**Aim of the exercise**
Please output every line of the records below as a numbered list, leaving out the blank lines.

+===+

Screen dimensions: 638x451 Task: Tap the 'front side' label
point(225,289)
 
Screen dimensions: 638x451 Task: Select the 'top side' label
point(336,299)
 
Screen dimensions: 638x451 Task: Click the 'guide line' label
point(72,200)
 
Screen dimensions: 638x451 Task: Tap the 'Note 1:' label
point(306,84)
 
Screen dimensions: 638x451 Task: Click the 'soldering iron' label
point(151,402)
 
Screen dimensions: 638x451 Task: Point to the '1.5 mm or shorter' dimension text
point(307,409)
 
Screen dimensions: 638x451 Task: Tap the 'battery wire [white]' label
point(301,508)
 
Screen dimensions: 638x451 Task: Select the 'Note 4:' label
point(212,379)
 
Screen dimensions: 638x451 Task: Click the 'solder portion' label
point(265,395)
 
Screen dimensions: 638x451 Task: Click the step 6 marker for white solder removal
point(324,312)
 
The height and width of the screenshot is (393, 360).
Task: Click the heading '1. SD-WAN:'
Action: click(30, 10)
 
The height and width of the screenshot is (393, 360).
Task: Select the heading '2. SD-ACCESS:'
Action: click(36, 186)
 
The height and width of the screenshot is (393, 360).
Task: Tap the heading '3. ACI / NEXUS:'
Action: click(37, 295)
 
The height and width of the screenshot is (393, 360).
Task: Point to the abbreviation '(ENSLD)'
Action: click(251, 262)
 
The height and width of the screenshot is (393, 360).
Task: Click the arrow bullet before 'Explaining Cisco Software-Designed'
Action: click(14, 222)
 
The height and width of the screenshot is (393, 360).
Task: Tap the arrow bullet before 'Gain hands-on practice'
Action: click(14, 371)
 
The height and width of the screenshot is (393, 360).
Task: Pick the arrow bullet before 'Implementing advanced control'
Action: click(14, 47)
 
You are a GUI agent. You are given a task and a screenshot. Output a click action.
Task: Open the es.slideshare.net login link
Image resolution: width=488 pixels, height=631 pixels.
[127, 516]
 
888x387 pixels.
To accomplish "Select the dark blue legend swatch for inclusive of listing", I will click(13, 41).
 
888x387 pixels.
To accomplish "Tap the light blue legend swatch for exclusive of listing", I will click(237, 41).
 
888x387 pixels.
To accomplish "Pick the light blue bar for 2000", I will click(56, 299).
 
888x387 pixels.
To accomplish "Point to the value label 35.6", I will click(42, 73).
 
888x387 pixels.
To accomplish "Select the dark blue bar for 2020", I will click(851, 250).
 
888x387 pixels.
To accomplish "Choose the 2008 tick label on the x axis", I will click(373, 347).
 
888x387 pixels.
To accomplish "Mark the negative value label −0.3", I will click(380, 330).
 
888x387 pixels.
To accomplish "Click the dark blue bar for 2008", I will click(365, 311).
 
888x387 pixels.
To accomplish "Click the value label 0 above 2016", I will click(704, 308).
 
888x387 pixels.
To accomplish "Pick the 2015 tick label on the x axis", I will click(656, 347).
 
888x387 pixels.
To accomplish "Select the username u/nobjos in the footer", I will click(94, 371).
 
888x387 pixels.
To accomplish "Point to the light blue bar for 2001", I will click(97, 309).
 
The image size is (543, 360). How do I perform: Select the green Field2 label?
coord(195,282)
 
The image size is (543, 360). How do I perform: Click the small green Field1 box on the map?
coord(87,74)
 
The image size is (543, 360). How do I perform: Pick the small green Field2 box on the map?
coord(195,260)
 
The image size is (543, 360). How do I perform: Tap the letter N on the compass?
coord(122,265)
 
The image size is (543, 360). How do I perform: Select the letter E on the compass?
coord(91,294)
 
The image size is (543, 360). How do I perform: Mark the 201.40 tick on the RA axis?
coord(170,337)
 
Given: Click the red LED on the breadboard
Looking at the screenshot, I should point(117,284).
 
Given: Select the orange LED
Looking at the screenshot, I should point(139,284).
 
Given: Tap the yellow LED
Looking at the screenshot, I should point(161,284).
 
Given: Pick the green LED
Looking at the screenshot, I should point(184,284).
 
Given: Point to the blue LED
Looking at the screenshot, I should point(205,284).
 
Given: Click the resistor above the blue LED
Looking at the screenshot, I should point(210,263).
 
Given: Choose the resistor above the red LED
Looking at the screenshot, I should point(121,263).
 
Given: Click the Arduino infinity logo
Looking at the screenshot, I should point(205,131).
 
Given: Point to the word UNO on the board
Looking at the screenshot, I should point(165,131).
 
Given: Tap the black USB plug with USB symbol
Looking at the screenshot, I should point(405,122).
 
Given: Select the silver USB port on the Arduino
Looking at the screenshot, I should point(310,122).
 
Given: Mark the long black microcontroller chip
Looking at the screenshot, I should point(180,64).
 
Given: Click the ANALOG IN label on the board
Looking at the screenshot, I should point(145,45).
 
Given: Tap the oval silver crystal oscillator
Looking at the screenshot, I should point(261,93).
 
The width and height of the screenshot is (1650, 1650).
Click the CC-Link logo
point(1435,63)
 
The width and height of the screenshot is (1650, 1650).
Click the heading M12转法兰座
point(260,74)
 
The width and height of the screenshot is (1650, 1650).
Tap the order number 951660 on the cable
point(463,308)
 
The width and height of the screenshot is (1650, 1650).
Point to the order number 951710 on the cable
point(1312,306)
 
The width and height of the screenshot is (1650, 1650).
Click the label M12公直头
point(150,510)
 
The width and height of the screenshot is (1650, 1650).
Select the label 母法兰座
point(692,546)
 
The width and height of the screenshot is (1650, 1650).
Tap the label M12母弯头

+===+

**Solution for this exercise**
1. Screen dimensions: 638x451 Task: Tap the 'front side' label
2. point(225,289)
3. Screen dimensions: 638x451 Task: Select the 'top side' label
4. point(336,299)
5. Screen dimensions: 638x451 Task: Click the 'guide line' label
6. point(72,200)
7. Screen dimensions: 638x451 Task: Tap the 'Note 1:' label
8. point(306,84)
9. Screen dimensions: 638x451 Task: Click the 'soldering iron' label
10. point(151,402)
11. Screen dimensions: 638x451 Task: Point to the '1.5 mm or shorter' dimension text
12. point(307,409)
13. Screen dimensions: 638x451 Task: Tap the 'battery wire [white]' label
14. point(301,508)
15. Screen dimensions: 638x451 Task: Select the 'Note 4:' label
16. point(212,379)
17. Screen dimensions: 638x451 Task: Click the 'solder portion' label
18. point(265,395)
19. Screen dimensions: 638x451 Task: Click the step 6 marker for white solder removal
20. point(324,312)
21. The height and width of the screenshot is (393, 360).
22. Task: Click the heading '1. SD-WAN:'
23. Action: click(30, 10)
24. The height and width of the screenshot is (393, 360).
25. Task: Select the heading '2. SD-ACCESS:'
26. Action: click(36, 186)
27. The height and width of the screenshot is (393, 360).
28. Task: Tap the heading '3. ACI / NEXUS:'
29. Action: click(37, 295)
30. The height and width of the screenshot is (393, 360).
31. Task: Point to the abbreviation '(ENSLD)'
32. Action: click(251, 262)
33. The height and width of the screenshot is (393, 360).
34. Task: Click the arrow bullet before 'Explaining Cisco Software-Designed'
35. Action: click(14, 222)
36. The height and width of the screenshot is (393, 360).
37. Task: Tap the arrow bullet before 'Gain hands-on practice'
38. Action: click(14, 371)
39. The height and width of the screenshot is (393, 360).
40. Task: Pick the arrow bullet before 'Implementing advanced control'
41. Action: click(14, 47)
42. You are a GUI agent. You are given a task and a screenshot. Output a click action.
43. Task: Open the es.slideshare.net login link
44. Image resolution: width=488 pixels, height=631 pixels.
45. [127, 516]
46. 888x387 pixels.
47. To accomplish "Select the dark blue legend swatch for inclusive of listing", I will click(13, 41).
48. 888x387 pixels.
49. To accomplish "Tap the light blue legend swatch for exclusive of listing", I will click(237, 41).
50. 888x387 pixels.
51. To accomplish "Pick the light blue bar for 2000", I will click(56, 299).
52. 888x387 pixels.
53. To accomplish "Point to the value label 35.6", I will click(42, 73).
54. 888x387 pixels.
55. To accomplish "Select the dark blue bar for 2020", I will click(851, 250).
56. 888x387 pixels.
57. To accomplish "Choose the 2008 tick label on the x axis", I will click(373, 347).
58. 888x387 pixels.
59. To accomplish "Mark the negative value label −0.3", I will click(380, 330).
60. 888x387 pixels.
61. To accomplish "Click the dark blue bar for 2008", I will click(365, 311).
62. 888x387 pixels.
63. To accomplish "Click the value label 0 above 2016", I will click(704, 308).
64. 888x387 pixels.
65. To accomplish "Pick the 2015 tick label on the x axis", I will click(656, 347).
66. 888x387 pixels.
67. To accomplish "Select the username u/nobjos in the footer", I will click(94, 371).
68. 888x387 pixels.
69. To accomplish "Point to the light blue bar for 2001", I will click(97, 309).
70. The image size is (543, 360). How do I perform: Select the green Field2 label?
71. coord(195,282)
72. The image size is (543, 360). How do I perform: Click the small green Field1 box on the map?
73. coord(87,74)
74. The image size is (543, 360). How do I perform: Pick the small green Field2 box on the map?
75. coord(195,260)
76. The image size is (543, 360). How do I perform: Tap the letter N on the compass?
77. coord(122,265)
78. The image size is (543, 360). How do I perform: Select the letter E on the compass?
79. coord(91,294)
80. The image size is (543, 360). How do I perform: Mark the 201.40 tick on the RA axis?
81. coord(170,337)
82. Given: Click the red LED on the breadboard
83. Looking at the screenshot, I should point(117,284).
84. Given: Select the orange LED
85. Looking at the screenshot, I should point(139,284).
86. Given: Tap the yellow LED
87. Looking at the screenshot, I should point(161,284).
88. Given: Pick the green LED
89. Looking at the screenshot, I should point(184,284).
90. Given: Point to the blue LED
91. Looking at the screenshot, I should point(205,284).
92. Given: Click the resistor above the blue LED
93. Looking at the screenshot, I should point(210,263).
94. Given: Choose the resistor above the red LED
95. Looking at the screenshot, I should point(121,263).
96. Given: Click the Arduino infinity logo
97. Looking at the screenshot, I should point(205,131).
98. Given: Point to the word UNO on the board
99. Looking at the screenshot, I should point(165,131).
100. Given: Tap the black USB plug with USB symbol
101. Looking at the screenshot, I should point(405,122).
102. Given: Select the silver USB port on the Arduino
103. Looking at the screenshot, I should point(310,122).
104. Given: Mark the long black microcontroller chip
105. Looking at the screenshot, I should point(180,64).
106. Given: Click the ANALOG IN label on the board
107. Looking at the screenshot, I should point(145,45).
108. Given: Tap the oval silver crystal oscillator
109. Looking at the screenshot, I should point(261,93).
110. The width and height of the screenshot is (1650, 1650).
111. Click the CC-Link logo
112. point(1435,63)
113. The width and height of the screenshot is (1650, 1650).
114. Click the heading M12转法兰座
115. point(260,74)
116. The width and height of the screenshot is (1650, 1650).
117. Tap the order number 951660 on the cable
118. point(463,308)
119. The width and height of the screenshot is (1650, 1650).
120. Point to the order number 951710 on the cable
121. point(1312,306)
122. The width and height of the screenshot is (1650, 1650).
123. Click the label M12公直头
124. point(150,510)
125. The width and height of the screenshot is (1650, 1650).
126. Select the label 母法兰座
127. point(692,546)
128. The width and height of the screenshot is (1650, 1650).
129. Tap the label M12母弯头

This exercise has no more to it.